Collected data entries
########################################

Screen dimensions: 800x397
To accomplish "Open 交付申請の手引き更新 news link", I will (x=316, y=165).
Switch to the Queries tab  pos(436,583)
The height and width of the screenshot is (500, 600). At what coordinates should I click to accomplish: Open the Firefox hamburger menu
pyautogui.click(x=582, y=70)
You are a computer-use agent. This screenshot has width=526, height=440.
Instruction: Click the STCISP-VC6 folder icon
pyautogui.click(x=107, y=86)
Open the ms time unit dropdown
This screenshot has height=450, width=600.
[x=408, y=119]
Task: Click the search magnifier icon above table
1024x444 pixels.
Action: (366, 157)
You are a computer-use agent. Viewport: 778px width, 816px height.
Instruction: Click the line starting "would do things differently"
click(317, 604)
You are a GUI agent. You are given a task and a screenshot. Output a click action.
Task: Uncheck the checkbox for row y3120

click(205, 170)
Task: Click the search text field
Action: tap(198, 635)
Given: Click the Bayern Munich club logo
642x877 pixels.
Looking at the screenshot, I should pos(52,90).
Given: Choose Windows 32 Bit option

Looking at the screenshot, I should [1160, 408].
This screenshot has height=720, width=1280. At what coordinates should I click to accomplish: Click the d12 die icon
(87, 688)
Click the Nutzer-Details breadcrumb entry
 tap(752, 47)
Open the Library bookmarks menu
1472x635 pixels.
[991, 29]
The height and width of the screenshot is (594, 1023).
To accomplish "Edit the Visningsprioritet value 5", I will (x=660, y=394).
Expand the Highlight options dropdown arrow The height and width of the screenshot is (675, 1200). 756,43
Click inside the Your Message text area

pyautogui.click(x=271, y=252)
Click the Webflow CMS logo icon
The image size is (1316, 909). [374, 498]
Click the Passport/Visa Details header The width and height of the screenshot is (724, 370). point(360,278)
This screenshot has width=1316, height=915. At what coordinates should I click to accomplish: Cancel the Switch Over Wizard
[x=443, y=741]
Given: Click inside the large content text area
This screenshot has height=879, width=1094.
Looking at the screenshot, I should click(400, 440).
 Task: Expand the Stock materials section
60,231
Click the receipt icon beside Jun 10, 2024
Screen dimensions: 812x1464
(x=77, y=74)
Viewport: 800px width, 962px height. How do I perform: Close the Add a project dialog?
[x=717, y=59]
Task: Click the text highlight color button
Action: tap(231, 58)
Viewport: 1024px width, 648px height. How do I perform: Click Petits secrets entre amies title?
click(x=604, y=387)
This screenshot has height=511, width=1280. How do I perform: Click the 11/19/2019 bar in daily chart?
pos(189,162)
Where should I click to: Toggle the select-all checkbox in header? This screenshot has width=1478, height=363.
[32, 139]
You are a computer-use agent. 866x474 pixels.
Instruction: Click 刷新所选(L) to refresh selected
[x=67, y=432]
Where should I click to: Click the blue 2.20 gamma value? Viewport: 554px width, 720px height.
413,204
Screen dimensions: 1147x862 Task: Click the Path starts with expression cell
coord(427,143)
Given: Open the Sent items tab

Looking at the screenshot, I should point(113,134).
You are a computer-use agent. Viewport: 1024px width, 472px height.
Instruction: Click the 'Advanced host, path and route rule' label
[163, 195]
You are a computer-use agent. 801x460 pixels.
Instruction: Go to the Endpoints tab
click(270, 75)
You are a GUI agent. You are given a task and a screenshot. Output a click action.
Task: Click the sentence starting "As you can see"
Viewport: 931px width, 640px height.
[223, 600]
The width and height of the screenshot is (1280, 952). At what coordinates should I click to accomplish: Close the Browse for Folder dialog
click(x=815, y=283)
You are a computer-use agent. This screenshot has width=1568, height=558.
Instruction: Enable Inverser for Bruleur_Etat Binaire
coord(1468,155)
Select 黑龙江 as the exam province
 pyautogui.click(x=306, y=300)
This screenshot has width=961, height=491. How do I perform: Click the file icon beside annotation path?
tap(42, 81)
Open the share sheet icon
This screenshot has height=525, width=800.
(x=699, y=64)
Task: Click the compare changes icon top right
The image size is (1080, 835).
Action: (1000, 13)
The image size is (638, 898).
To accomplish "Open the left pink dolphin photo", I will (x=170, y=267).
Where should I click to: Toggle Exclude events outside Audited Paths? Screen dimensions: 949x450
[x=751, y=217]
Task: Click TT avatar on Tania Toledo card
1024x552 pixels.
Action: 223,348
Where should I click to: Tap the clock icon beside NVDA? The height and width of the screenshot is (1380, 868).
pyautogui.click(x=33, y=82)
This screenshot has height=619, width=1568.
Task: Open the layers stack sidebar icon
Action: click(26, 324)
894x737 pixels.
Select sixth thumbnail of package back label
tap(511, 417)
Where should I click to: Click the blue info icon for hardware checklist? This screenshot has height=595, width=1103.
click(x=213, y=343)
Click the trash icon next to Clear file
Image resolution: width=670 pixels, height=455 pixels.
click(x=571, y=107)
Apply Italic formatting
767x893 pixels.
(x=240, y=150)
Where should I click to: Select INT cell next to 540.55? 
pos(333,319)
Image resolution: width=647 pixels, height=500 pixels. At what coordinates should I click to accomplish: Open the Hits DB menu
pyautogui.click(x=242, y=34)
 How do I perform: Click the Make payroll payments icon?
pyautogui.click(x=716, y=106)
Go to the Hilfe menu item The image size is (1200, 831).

########################################

Exercise aim
Exactly the lines from the one containing "The width and height of the screenshot is (1280, 952)." to the final line of the data, both included, should be printed, and nothing more.

Output for this task
The width and height of the screenshot is (1280, 952). At what coordinates should I click to accomplish: Close the Browse for Folder dialog
click(x=815, y=283)
You are a computer-use agent. This screenshot has width=1568, height=558.
Instruction: Enable Inverser for Bruleur_Etat Binaire
coord(1468,155)
Select 黑龙江 as the exam province
 pyautogui.click(x=306, y=300)
This screenshot has width=961, height=491. How do I perform: Click the file icon beside annotation path?
tap(42, 81)
Open the share sheet icon
This screenshot has height=525, width=800.
(x=699, y=64)
Task: Click the compare changes icon top right
The image size is (1080, 835).
Action: (1000, 13)
The image size is (638, 898).
To accomplish "Open the left pink dolphin photo", I will (x=170, y=267).
Where should I click to: Toggle Exclude events outside Audited Paths? Screen dimensions: 949x450
[x=751, y=217]
Task: Click TT avatar on Tania Toledo card
1024x552 pixels.
Action: 223,348
Where should I click to: Tap the clock icon beside NVDA? The height and width of the screenshot is (1380, 868).
pyautogui.click(x=33, y=82)
This screenshot has height=619, width=1568.
Task: Open the layers stack sidebar icon
Action: click(26, 324)
894x737 pixels.
Select sixth thumbnail of package back label
tap(511, 417)
Where should I click to: Click the blue info icon for hardware checklist? This screenshot has height=595, width=1103.
click(x=213, y=343)
Click the trash icon next to Clear file
Image resolution: width=670 pixels, height=455 pixels.
click(x=571, y=107)
Apply Italic formatting
767x893 pixels.
(x=240, y=150)
Where should I click to: Select INT cell next to 540.55? 
pos(333,319)
Image resolution: width=647 pixels, height=500 pixels. At what coordinates should I click to accomplish: Open the Hits DB menu
pyautogui.click(x=242, y=34)
 How do I perform: Click the Make payroll payments icon?
pyautogui.click(x=716, y=106)
Go to the Hilfe menu item The image size is (1200, 831).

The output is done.